“Here! Look, look,” Khai said in a voice I remembered as being loud and brassy and far away. “I’ll show you.”
As I watched, sitting on the ground with my head tilted against the seat of an empty chair, he pulled out a sheet of green-blue paper, shimmering like mermaid’s scales. As he cut, the paper opened up in his hands like a flower or a song, and from the heart of it roared a dragon, filigreed so that you could see the dim lamplight straight through, so that I could see Khai through the sinuous curves of its body.
He let it go, and it flew around the room, wide crocodile mouth opened in a roar.

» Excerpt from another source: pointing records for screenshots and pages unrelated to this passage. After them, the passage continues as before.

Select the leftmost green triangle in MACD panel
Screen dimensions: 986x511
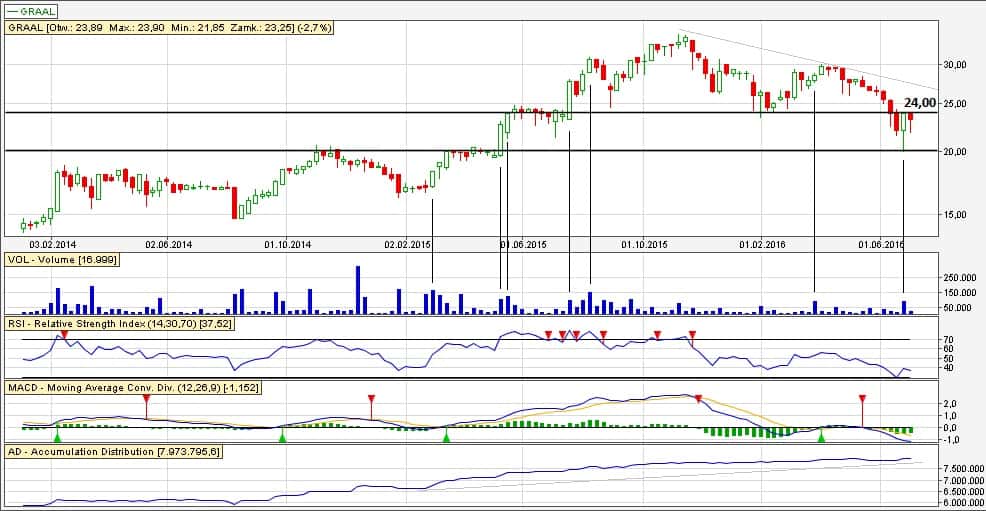coord(57,437)
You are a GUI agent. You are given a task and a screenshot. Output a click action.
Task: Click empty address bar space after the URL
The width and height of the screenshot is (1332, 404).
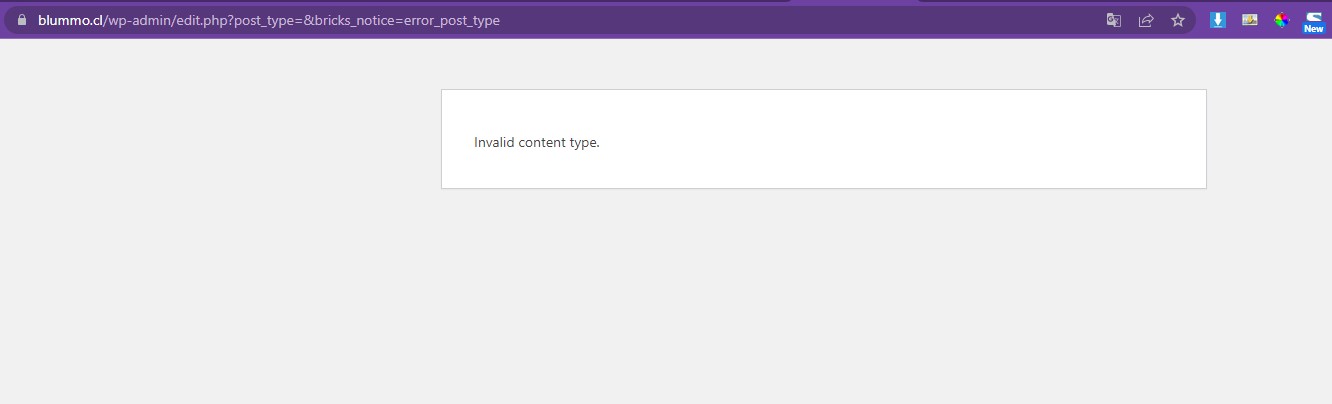coord(800,20)

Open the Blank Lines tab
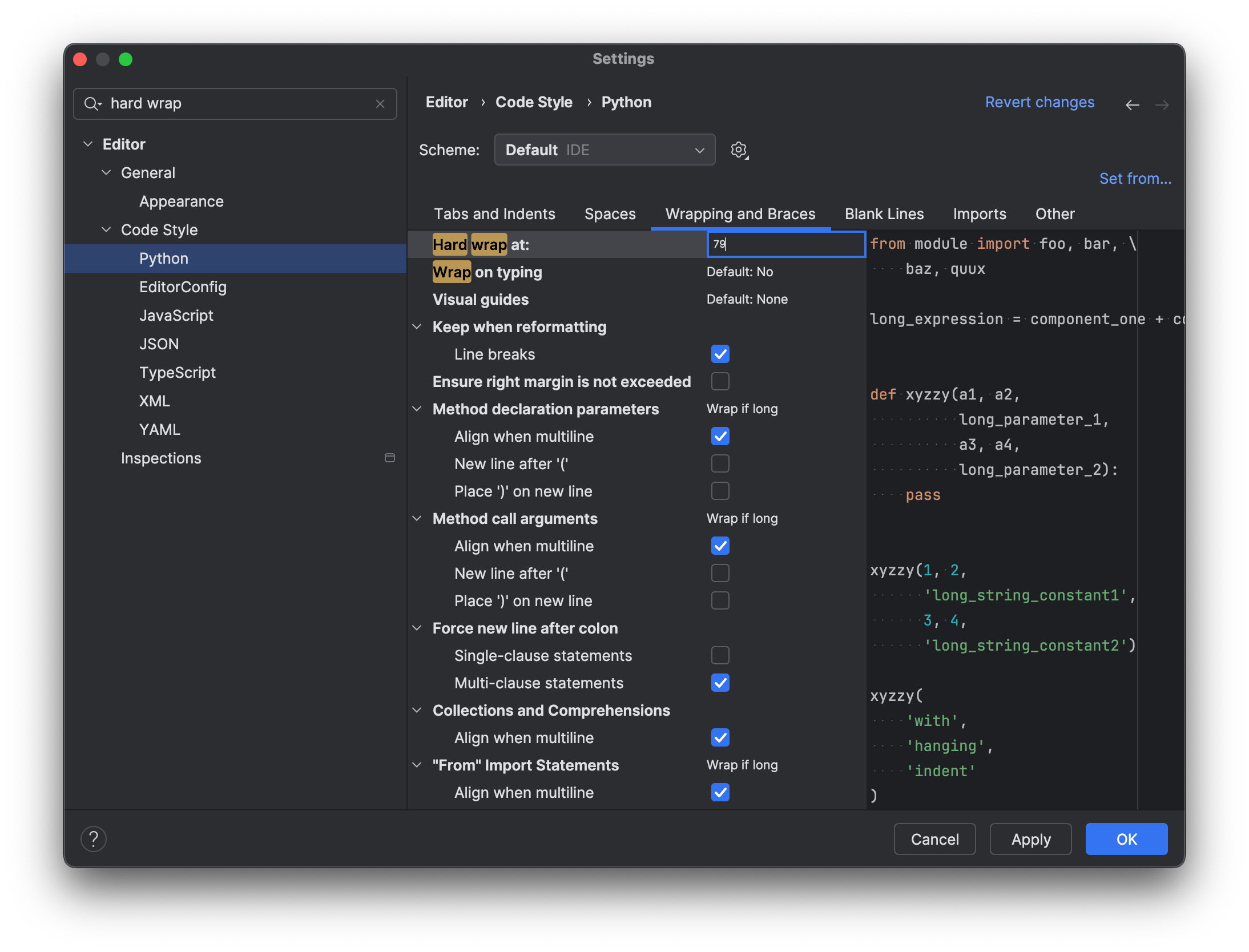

“Can’t let the king go alone,” said another boy whose name I didn’t catch, and he pulled out a sheet of sunny yellow paper, cutting quickly and producing a shadow puppet of a beautiful lady, though with only a cursory band across her breasts for modesty, I had no idea how much of a lady she could be. She was perfectly flat, and as we watched, clapping and stamping our feet, she pranced along the wall, her head always facing left or right and the angular movements of her arms and legs as much a joy as the dragon’s curves had been.
With a gesture, Khai brought his dragon around to circle the female figure. The dragon’s body waved like a banner, and after a few arching, slithering circles, it came down to wrap around the woman.
“They’re fighting!” I said, and Bai, who was sitting on the ground next to me, her legs stretched out in front of her, made a scornful noise.
“That’s the mountain goddess and the sea king,” she slurred. “And if you think they’re fighting…”
I blushed at her words, fortunate that it could be passed off to the ridiculous alcohol we were somehow still drinking. Now that I was looking for it, no, they were not fighting at all.
“They’re the mother and father of Vietnam,” Bai was saying. “Tonkin. Ha, Vietnam. It can still be Vietnam here. But the dragon and the goddess. Our mother and father.”
Mine too? The voice came from somewhere inside me, and I firmly locked that voice back in the box.
“Why is the father of Vietnam a … a lizard?”
She reached out to backhand my upper arm too hard. I yelped and would have hit her back, but she was talking again.
“A dragon, a dragon, ghost girl,” Bai said. “He was a dragon, and he fell in love with the mountain goddess. They had a hundred strong sons…”
“Sounds painful,” I said, trying to sound flippant, but she gave me a look with eyes as dark as mine, and I had no experience reading them at all. I could have looked at her all night in a kind of narcissistic fascination, taking in how similar she was to me, where she differed. How I would look like her if I didn’t get the faint hairs on my face carefully plucked every week. How much she would look like me if she dusted her eyelids with sparkling green powder.
“It was. She gave birth to them, and then … and then she didn’t want to be married anymore. When she was in the sea with her husband, she missed her mountains, and when he was in the mountains with her, he missed the sea.”
“Did they fight?”
“Of course not. They loved each other. They split up the family instead, half the sons going north into the highlands and half going to meet the sea. That’s why Viet people are the best fishermen in the world and the best mountain climbers too.”
I know that I made some kind of polite noise, and everything broke into fragments after that. Khai and another boy stripped to the waist to prove who was the better fighter when the answer was clearly neither of them. Another boy whose name I didn’t catch accordion-folded a long strip of paper, made a few cuts, and then there were a half-dozen tiny elephants following each other around, fixed together long nose to whippy tails. Bai tried to tell me the story of the two elephant-riding sisters who took on all of China in Vietnam’s pre-history, but I wasn’t able to focus on her for more than a few minutes before my brain wandered away in desperation. I was not good at history, and it felt like everyone in the room was trying to give me some, whether it sat well on me or not.